Australian Storytelling - New Stories

New Stories

These Europeans who came to the continent in the form of convicts, soldiers and settlers brought their own stories which were passed around Britain’s new penal colony orally. For the 150 000 convicts who were transported to Australia in the late 18th and early 19th centuries stories were essential. They had been harshly, and often unjustly, treated and exiled with no hope of returning to the land of their birth. It is through stories that we create culture. The convicts, most of whom were from the labouring classes of England, Wales and Ireland, needed to recreate their culture in an alien environment. While the stories they brought with them offered comfort during the desperate loneliness of isolation they also needed to forget the country that had forsaken them. So by the 1820s the songs and stories the convicts brought from the British Isles had begun to merge with the stories of their new land as they went about recreating their lives and their culture.

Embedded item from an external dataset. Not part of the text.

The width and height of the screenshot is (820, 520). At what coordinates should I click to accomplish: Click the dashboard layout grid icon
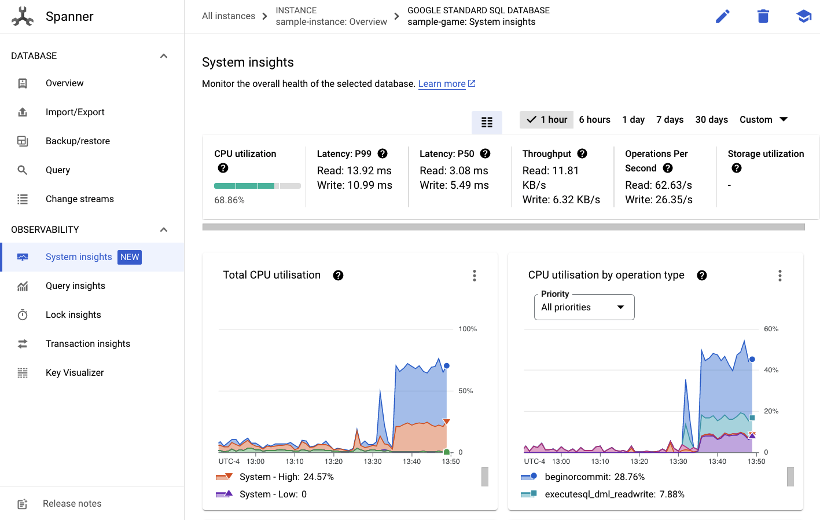tap(487, 122)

An anti-authoritarian attitude emerged in their new culture which was often reflected in their stories. Some of the pain of abandonment was eased through the sharing of stories about bushrangers who dared to rob the rich and flout authority. One such bushranger was Ned Kelly who became a hero of the people and a legend in life and death. His is still one of the best known Australian stories.

Later, the prospectors who flooded Australian goldfields during the 1800s brought with them the stories they heard on the American goldfields. These stories soon took on an Australian flavour and became part of the country’s folklore. Other stories, uniquely Australian, also sprang from the goldfields. One such story is the story of the Eureka Stockade—a miners’ uprising on the Ballarat goldfields in 1854—said to be the start of democracy in Australia. New developments brought new stories; stories of pioneers who survived harsh conditions, stories of explorers such as Burke and Wills and stories of tragic shipwrecks. Events reported in newspapers were shared orally, and no doubt embellished.